Since I’ve been walking the Maine movie beat for this column I’ve learned a lot. About the active, and growing, independent filmmaking community here in Maine. About the venues supporting those filmmakers and supplying Maine movie fanatics a steady diet of exciting films from around the world and right here at home.

I’ve also learned that I should get out more. And so should you.

Look, Maine isn’t Hollywood, and it isn’t New York. Those making and presenting good films in our state need our support. Otherwise, we’re stuck with multiplexes and empty storefronts and sad reminiscences of cool, interesting movie options that we allowed to wither and die. So here are my Film Geek Resolutions for 2014:

Attend SPACE Gallery screenings. There’s simply no reason I haven’t gone out to SPACE’s uniformly stellar movie screenings more than I did in 2013. (Except that SPACE’s Jon Courtney is my one reliable source for pre-air screeners.) Simply put, SPACE is the most important venue for Portland film fans looking for acclaimed documentaries and the occasional oddball feature. In the inexplicable absence of an actual Portland arthouse theater, SPACE fills the gap ably and consistently. (space538.org)

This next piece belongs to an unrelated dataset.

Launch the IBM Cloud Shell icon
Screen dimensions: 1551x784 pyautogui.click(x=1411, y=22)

Support the Nick. Sure, the Nickelodeon is part of the Patriot Cinemas chain but, well, it’s a tiny little chain, and the Nick continues to be one of the best friends Maine film fans and makers have. With generous, reasonable rates for locals looking to project their homegrown works on a big screen and a continued dedication to squeezing in indie fare and even – gasp! – foreign films, the Nick remains a vibrant, reasonably-priced movie destination right in the heart of the Old Port. (patriotcinemas.com)

Head out to PMA Movies (formerly know as Movies at the Museum). When the venerable, beloved Movies on Exchange Street (which is still vacant, by the way) shut its doors and set up shop in the screening room at the Portland Museum of Art, it seems like public sentiment turned on it to an extent, its weekend-only screenings in the shiny, tasteful PMA seen as the haven for elderly enthusiasts of “nice” foreign films. Shame on us – while it may lack the Exchange Street location’s grubby adventurousness, the PMA roster continues to bring world cinema to Portland. There’s nothing wrong with that. (portlandmuseum.org)

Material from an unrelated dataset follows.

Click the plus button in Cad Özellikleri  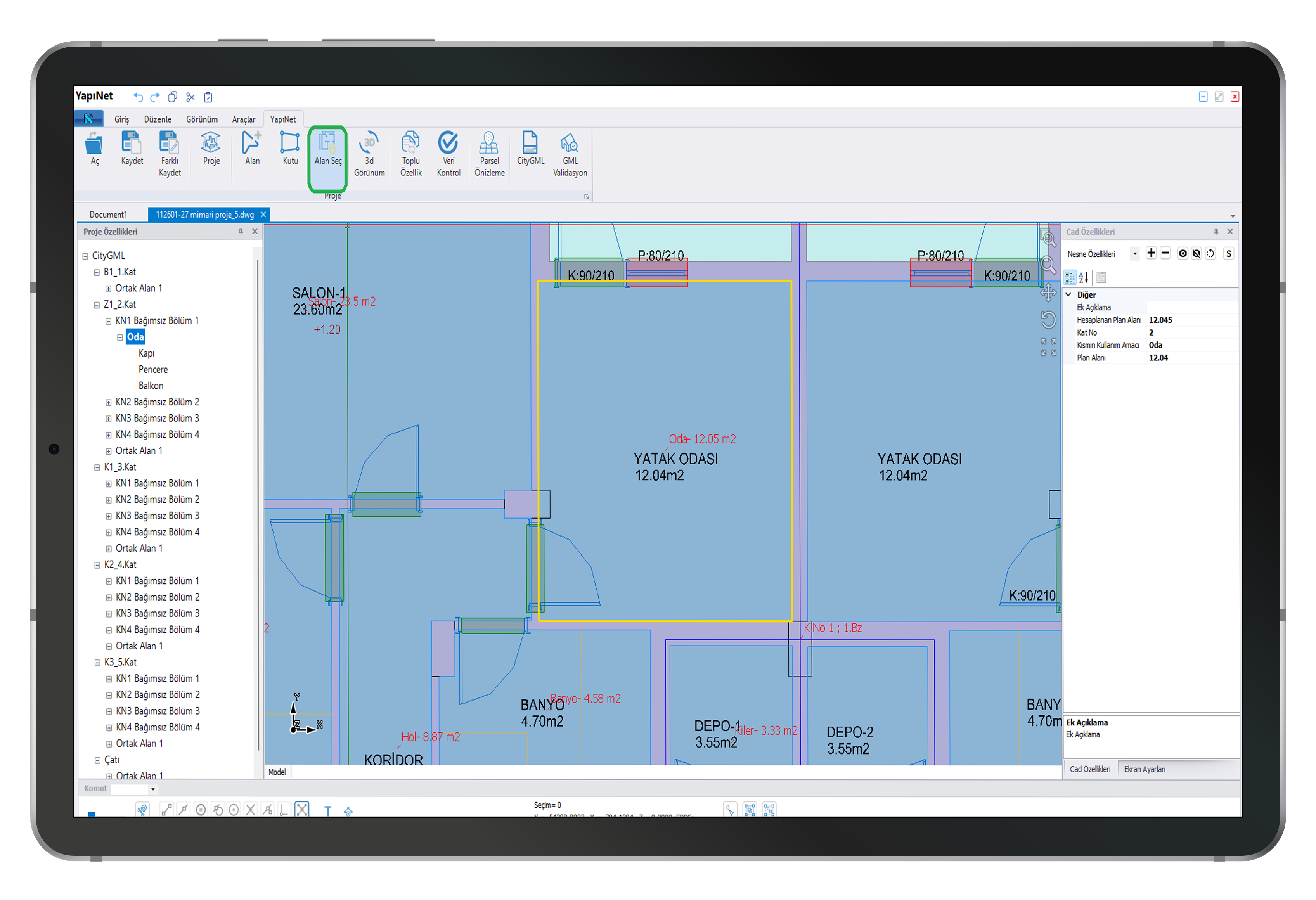1151,254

Go to Brunswick. While Portland does not have a dedicated art cinema (which – c’mon, seriously?), Brunswick boasts two, Frontier and the Eveningstar. Just a half hour away, each brings in the sort of eclectic film fare that, say, a much larger, more interesting Maine city to the south should have at its fingertips. C’mon!!! (explore frontier.com, eveningstarcinema.com)

Support Portland’s video stores. Most places in these Internet-inundated days have no independent video stores. Portland has two, Videoport and Jet Video. Akin to these other movie venues, indie video stores are a place for film fans to congregate, to discover, and to share all the unique cinematic treasures no online algorithm can provide. Full disclosure – I work at one of those places. Come on in – we’ll find you just the right movie. (jetvideoonline.com/, videoportjones.wordpress.com)

Dennis Perkins is a Portland freelance writer.